The National Museum of Antarctica is unique within the European Union and is made up of three themed sites in Italy, the one in Trieste being devoted to the history of Antarctic research. The route offers the opportunity to become familar with all the features of the "White Continent" and to immerse oneself in its perennially icy environment of millions of years. The visitor is thus given the opportunity to know and "live" Antarctica and to bring with it the sensations of those who, with a spirit of adventure and courage, conquered this continent, often paying heroically with their lives in their desire to "know" .

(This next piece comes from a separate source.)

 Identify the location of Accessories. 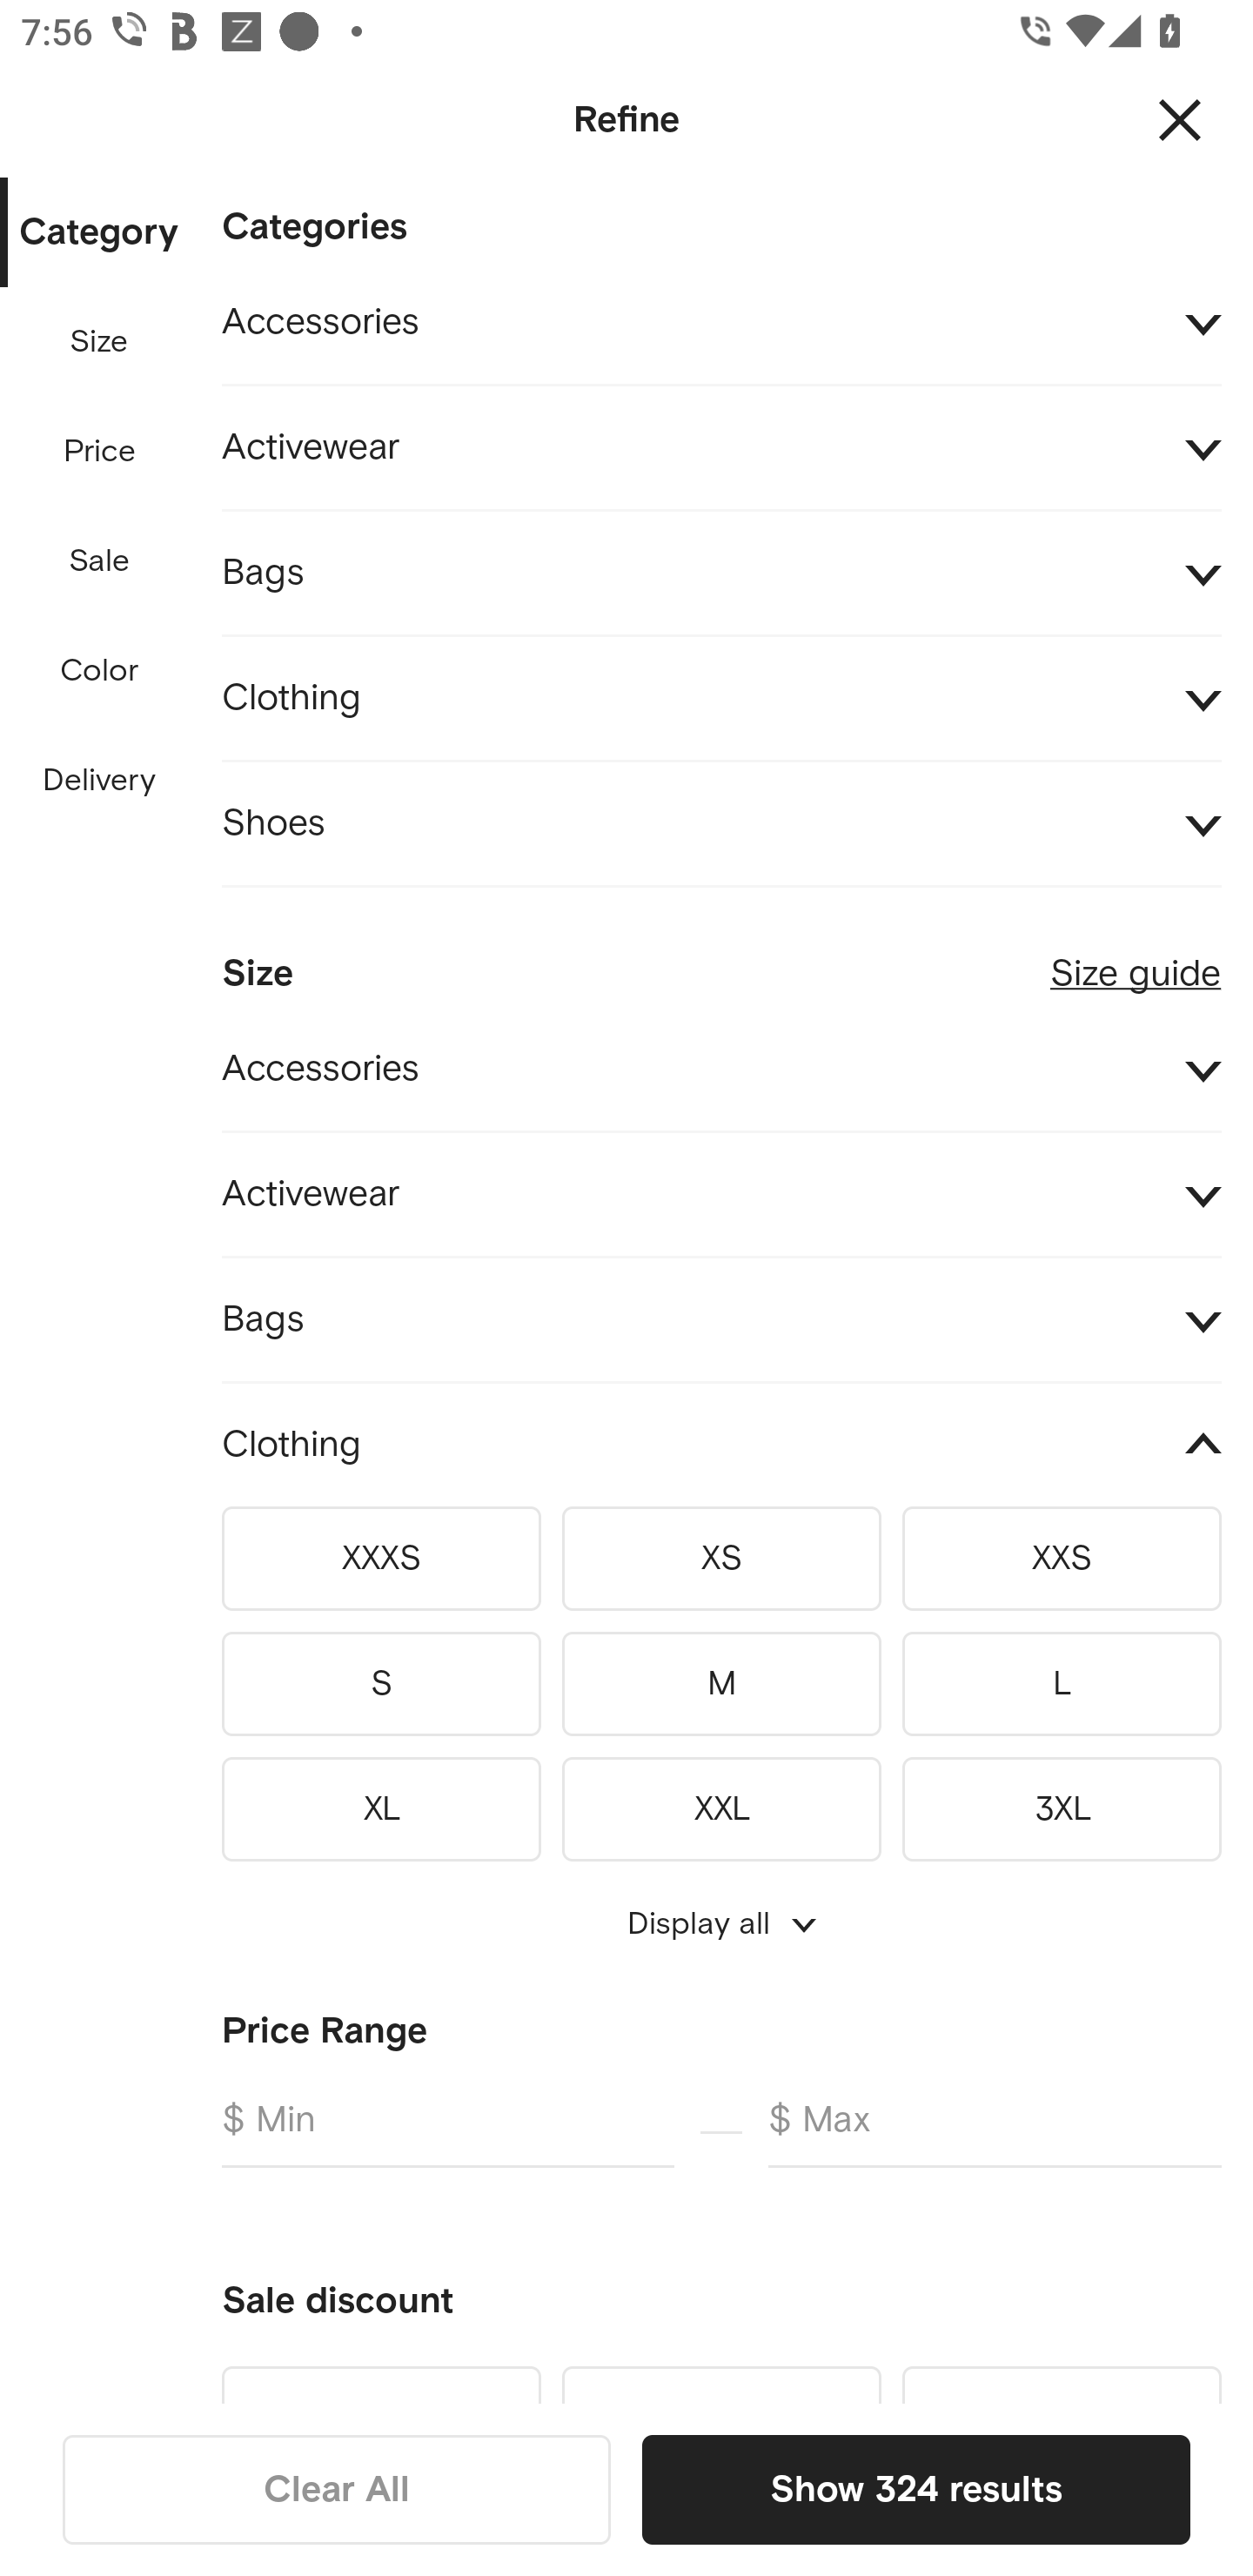
(721, 323).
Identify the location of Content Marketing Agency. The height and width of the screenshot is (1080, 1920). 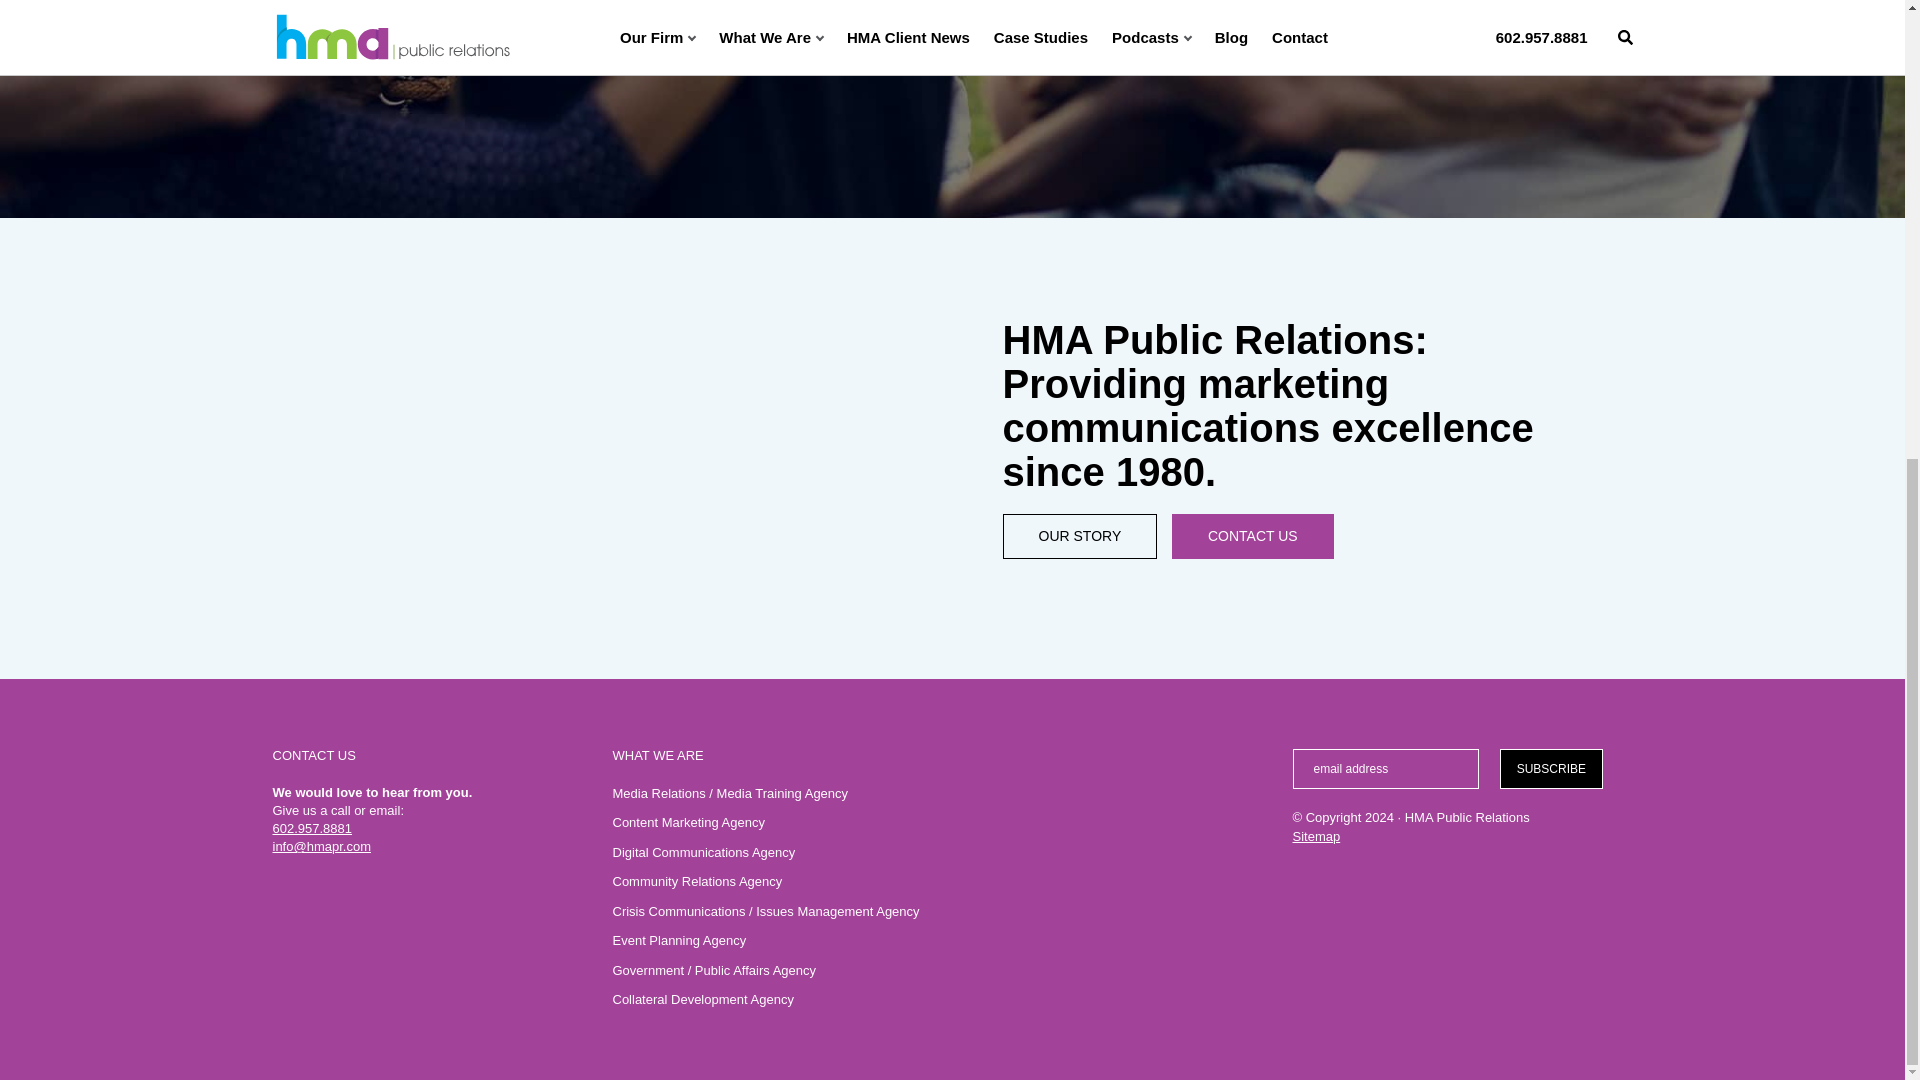
(688, 822).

The museum consists of materials and large-scale reconstructions organized in three distinct sections:
1) historiography of Antarctica, where one can also observe some precious original historical papers;
2) the history of Antarctic exploration, with particular reference to the three pioneers of one of the most rugged and difficult conquests of humankind: Ernest Henry Shackleton, Robert Falcon Scott and Roald Amundsen;
3) Italian expeditions since the early 1900s (Giovanni Ajmone Cat, Renato Cepparo) through to the most recent ones carried out by the National Research Project in Antarctica
1. Collection of memorabilia belonging to the commander Giovanni Ajmone Cat, who in 1969 and 1973 twice reached the Antarctic in a sailing-boat, becoming the first Italian to carry out this enterprise;
2. Collection of memorabilia belonging to Renato Cepparo, who financed and organized the first Italian expedition in Antarctica (Antarctic summer 1975-1976), with the aim of getting Italy into the group of states going to make up the signatories to the Antarctic Treaty.